■ **Brief**: Restate word for word the lines of the records below, starting at the line that contains "Task: Click MaxContact" and ending at the line that contains "You are a computer-use agent. This", with both of those lines included and nothing else.

=-=-=

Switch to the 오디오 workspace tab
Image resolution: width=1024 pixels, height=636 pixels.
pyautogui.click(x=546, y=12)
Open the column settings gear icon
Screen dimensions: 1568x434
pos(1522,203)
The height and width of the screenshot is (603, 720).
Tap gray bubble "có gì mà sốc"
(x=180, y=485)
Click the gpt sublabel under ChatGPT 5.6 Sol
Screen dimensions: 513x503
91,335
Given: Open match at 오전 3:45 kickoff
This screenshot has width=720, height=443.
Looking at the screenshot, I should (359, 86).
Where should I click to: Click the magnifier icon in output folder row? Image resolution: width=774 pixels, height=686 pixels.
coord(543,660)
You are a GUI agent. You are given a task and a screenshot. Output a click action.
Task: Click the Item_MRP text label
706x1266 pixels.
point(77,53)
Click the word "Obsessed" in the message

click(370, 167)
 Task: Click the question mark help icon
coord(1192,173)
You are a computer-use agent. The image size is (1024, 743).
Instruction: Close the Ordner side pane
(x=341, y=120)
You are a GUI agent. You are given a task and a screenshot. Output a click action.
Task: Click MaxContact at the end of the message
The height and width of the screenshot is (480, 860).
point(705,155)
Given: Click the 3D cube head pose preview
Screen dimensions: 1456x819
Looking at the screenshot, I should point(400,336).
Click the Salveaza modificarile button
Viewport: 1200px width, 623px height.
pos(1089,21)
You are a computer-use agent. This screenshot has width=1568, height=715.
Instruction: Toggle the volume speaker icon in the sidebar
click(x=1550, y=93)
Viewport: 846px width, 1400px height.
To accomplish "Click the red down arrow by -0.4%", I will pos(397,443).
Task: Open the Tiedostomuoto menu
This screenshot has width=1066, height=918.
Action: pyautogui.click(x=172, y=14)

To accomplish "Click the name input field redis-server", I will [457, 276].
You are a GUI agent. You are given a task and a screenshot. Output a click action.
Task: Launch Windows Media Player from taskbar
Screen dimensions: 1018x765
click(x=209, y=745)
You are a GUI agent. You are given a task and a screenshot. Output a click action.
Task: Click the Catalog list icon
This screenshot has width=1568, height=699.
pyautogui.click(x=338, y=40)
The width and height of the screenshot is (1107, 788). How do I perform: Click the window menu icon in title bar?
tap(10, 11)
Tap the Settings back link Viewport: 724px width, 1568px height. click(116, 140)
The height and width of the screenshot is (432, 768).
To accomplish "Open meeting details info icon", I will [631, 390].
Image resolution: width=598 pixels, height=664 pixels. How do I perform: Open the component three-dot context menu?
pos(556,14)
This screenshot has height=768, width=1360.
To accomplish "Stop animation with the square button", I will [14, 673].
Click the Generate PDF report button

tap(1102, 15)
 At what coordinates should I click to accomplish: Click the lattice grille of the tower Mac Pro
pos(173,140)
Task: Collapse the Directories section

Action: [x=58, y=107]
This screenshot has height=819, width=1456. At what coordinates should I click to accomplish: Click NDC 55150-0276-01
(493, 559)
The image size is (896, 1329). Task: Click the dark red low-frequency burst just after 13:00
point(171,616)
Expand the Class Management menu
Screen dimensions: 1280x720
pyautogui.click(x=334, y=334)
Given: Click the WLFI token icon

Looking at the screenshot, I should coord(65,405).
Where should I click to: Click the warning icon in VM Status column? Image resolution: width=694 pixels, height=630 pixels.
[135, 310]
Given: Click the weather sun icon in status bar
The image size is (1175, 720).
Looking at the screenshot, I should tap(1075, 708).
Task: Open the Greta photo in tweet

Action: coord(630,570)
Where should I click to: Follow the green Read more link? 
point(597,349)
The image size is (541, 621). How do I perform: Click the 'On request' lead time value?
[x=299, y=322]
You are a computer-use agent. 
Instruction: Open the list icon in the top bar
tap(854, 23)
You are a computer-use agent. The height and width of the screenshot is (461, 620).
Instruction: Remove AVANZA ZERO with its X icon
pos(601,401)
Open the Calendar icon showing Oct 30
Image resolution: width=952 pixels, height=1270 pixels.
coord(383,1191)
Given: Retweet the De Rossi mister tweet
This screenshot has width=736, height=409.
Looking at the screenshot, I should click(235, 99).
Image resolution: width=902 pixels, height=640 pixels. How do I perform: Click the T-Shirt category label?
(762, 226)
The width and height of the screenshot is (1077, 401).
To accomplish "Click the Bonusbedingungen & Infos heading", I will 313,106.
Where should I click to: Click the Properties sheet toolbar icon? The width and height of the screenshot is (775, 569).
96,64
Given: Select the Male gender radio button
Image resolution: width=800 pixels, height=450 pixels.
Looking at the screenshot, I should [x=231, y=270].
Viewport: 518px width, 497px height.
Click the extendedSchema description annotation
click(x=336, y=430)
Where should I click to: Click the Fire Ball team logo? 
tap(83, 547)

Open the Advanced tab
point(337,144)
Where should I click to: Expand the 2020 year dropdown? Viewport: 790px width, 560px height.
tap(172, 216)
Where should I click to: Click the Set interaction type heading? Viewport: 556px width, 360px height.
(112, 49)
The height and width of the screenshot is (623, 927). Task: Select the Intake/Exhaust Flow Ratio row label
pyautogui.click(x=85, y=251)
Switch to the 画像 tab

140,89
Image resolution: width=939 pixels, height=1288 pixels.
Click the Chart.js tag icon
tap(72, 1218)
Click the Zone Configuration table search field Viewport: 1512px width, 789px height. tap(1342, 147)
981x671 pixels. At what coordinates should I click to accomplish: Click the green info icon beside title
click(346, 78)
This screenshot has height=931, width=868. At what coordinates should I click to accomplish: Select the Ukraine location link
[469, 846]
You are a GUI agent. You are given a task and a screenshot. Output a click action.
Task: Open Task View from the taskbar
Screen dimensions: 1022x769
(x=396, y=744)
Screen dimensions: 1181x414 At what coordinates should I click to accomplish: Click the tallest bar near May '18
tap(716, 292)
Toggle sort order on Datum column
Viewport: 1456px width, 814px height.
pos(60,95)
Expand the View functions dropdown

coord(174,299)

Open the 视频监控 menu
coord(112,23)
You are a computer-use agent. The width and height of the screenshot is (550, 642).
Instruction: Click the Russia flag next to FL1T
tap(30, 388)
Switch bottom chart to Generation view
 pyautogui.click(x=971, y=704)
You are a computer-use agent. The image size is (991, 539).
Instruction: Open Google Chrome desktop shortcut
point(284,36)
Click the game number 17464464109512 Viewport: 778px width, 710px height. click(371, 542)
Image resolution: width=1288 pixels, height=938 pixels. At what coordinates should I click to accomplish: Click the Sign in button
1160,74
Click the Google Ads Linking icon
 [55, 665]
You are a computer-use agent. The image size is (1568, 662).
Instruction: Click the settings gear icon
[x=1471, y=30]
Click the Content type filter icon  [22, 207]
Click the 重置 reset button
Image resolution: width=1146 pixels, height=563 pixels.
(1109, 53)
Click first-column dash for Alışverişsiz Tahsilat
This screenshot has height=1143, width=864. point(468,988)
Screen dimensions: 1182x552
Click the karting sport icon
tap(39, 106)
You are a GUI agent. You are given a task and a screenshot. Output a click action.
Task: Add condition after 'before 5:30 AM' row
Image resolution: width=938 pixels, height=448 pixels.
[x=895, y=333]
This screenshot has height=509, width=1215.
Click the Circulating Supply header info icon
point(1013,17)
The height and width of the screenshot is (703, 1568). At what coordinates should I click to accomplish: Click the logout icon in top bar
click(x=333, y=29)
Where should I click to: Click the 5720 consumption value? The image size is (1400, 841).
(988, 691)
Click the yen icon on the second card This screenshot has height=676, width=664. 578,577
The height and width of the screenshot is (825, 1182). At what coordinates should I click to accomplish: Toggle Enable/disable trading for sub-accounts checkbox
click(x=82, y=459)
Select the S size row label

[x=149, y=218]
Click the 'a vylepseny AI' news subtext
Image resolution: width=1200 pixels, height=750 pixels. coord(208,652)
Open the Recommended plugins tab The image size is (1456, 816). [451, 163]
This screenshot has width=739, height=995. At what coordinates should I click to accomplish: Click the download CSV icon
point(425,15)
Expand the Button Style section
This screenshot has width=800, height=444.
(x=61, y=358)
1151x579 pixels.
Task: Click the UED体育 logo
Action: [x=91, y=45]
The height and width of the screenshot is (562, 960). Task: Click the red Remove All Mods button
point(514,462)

=-=-=

■ **Response for this exercise**:
Task: Click MaxContact at the end of the message
The height and width of the screenshot is (480, 860).
point(705,155)
Given: Click the 3D cube head pose preview
Screen dimensions: 1456x819
Looking at the screenshot, I should point(400,336).
Click the Salveaza modificarile button
Viewport: 1200px width, 623px height.
pos(1089,21)
You are a computer-use agent. This screenshot has width=1568, height=715.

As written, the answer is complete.